Besonders aufzupassen ist auch, wenn vertrauliche Informationen getippt werden. Der Sitznachbar darf nicht mitlesen können. Hier können spezielle Bildschirmschutzfolien Abhilfe schaffen, andernfalls muss das vertrauliche Protokoll bis ins Büro warten. Treuepflichtverletzungen können zu disziplinarischen Massnahmen wie Verwarnung und – im schlimmsten Fall – Kündigung führen.
Datenschutz
Sie haben es wahrscheinlich schon geahnt: Auch Datenschutz spielt hier eine Rolle. Telefonnummern gehören zu den persönlichen Daten – auch wenn der Verkaufsdirektor nicht namentlich genannt wird, ist der Inhaber der Telefonnummer dank dem öffentlichen Organigramm der Meier AG bestimmbar. Und wenn sich eine Angabe auf eine bestimmbare Person bezieht, gehört sie zu den Personendaten (Art. 5 lit. a DSG). Nicht problematisch ist unter dem Blickwinkel des Datenschutzes hingegen, dass die Meier AG überhaupt genannt wird. Das Datenschutzgesetz schützt ausschliesslich Angaben zu natürlichen Personen, nicht zu juristischen.
Telearbeit
Und last but not least: Darf überhaupt im Zug gearbeitet werden? Grundsätzlich ist die Arbeit am vertraglichen Arbeitsort zu entrichten. Telearbeit gehört aber zum neuen Alltag. Die Modalitäten werden idealerweise in einem Reglement und einer Vereinbarung festgehalten. Zu regeln sind auch die möglichen Orte der Fernarbeit. Es ist durchaus möglich, dass der Arbeitgeber zulässt, dass nicht nur von zu Hause aus, sondern auch an anderen Orten gearbeitet wird.

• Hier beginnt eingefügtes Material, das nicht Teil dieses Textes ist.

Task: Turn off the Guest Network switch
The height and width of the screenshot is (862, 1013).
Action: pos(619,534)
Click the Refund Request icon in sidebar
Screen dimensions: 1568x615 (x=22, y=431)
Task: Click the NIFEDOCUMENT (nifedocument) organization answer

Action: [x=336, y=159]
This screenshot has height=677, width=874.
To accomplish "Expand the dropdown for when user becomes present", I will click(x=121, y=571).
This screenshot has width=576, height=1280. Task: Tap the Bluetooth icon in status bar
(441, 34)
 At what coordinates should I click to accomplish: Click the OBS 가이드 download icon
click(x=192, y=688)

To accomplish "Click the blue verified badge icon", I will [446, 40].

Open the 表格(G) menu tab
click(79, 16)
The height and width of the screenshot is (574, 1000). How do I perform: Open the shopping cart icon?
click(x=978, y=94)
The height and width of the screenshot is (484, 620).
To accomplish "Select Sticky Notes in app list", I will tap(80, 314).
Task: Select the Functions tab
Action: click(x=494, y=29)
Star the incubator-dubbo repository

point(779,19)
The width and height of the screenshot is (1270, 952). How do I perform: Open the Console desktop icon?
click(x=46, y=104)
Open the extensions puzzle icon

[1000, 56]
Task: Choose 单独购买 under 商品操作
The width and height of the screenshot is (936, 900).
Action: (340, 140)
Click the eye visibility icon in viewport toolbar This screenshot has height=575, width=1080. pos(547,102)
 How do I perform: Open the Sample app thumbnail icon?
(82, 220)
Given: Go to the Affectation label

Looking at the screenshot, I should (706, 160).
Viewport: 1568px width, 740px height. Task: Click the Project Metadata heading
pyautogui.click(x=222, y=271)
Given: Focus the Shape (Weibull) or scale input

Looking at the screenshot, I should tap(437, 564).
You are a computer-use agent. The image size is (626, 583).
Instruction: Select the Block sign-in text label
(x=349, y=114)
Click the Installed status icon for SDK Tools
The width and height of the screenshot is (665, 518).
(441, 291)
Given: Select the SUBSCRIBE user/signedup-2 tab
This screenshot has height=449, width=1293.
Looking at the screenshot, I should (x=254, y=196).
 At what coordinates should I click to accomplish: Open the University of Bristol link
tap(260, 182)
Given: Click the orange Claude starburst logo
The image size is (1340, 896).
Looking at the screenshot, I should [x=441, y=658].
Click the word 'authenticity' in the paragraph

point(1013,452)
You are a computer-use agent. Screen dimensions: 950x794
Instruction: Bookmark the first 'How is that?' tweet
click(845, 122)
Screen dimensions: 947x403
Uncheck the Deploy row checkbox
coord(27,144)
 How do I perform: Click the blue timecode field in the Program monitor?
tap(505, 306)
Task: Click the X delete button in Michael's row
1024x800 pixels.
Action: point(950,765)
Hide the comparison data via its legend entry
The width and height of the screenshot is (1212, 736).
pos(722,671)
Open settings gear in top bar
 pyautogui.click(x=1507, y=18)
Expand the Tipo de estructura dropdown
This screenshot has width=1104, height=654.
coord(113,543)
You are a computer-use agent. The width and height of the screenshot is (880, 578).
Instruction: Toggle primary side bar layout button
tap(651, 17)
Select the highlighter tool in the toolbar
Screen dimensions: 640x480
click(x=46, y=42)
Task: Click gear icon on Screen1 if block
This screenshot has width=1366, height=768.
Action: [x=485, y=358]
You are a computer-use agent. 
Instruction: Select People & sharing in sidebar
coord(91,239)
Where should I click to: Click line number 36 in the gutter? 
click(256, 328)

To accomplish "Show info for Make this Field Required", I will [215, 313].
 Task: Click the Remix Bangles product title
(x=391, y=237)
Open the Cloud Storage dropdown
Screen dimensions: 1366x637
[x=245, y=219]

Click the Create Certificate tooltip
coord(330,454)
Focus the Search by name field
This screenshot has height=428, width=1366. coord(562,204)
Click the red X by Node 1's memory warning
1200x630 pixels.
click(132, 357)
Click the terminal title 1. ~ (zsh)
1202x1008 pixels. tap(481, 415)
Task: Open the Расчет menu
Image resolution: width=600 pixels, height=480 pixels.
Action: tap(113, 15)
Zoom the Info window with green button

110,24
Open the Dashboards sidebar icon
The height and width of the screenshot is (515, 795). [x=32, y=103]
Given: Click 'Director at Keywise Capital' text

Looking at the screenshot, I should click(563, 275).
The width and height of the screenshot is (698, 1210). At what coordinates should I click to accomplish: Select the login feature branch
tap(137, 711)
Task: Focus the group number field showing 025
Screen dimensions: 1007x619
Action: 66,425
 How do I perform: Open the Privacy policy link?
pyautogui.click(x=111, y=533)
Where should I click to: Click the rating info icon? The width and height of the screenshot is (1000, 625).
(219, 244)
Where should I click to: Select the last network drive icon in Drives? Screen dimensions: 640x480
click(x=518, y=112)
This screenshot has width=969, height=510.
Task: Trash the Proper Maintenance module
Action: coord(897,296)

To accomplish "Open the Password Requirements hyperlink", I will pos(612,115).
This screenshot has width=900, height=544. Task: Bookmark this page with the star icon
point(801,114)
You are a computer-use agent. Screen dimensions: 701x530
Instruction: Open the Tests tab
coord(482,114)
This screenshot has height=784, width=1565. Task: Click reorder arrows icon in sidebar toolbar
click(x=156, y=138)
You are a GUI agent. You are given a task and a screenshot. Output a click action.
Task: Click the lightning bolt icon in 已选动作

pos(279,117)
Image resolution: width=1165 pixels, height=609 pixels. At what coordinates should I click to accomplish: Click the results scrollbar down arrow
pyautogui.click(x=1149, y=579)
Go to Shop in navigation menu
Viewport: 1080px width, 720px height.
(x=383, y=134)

In der Praxis ist es in den meisten Firmen so, dass Telearbeit möglich, aber nicht zwingend ist. Der Arbeitgeber ergreift dann organisatorische und technische Massnahmen, um die Datensicherheit im Büro zu gewährleisten. Bei mobilen Arbeitsplätzen sind hingegen die Mitarbeitenden besonders gefordert. Auch ohne explizite Instruktionen des Arbeitgebers müssen sie auf ihre Pflichten achten. Das bedeutet mitunter, sich nicht in öffentliche WLANs einzuwählen.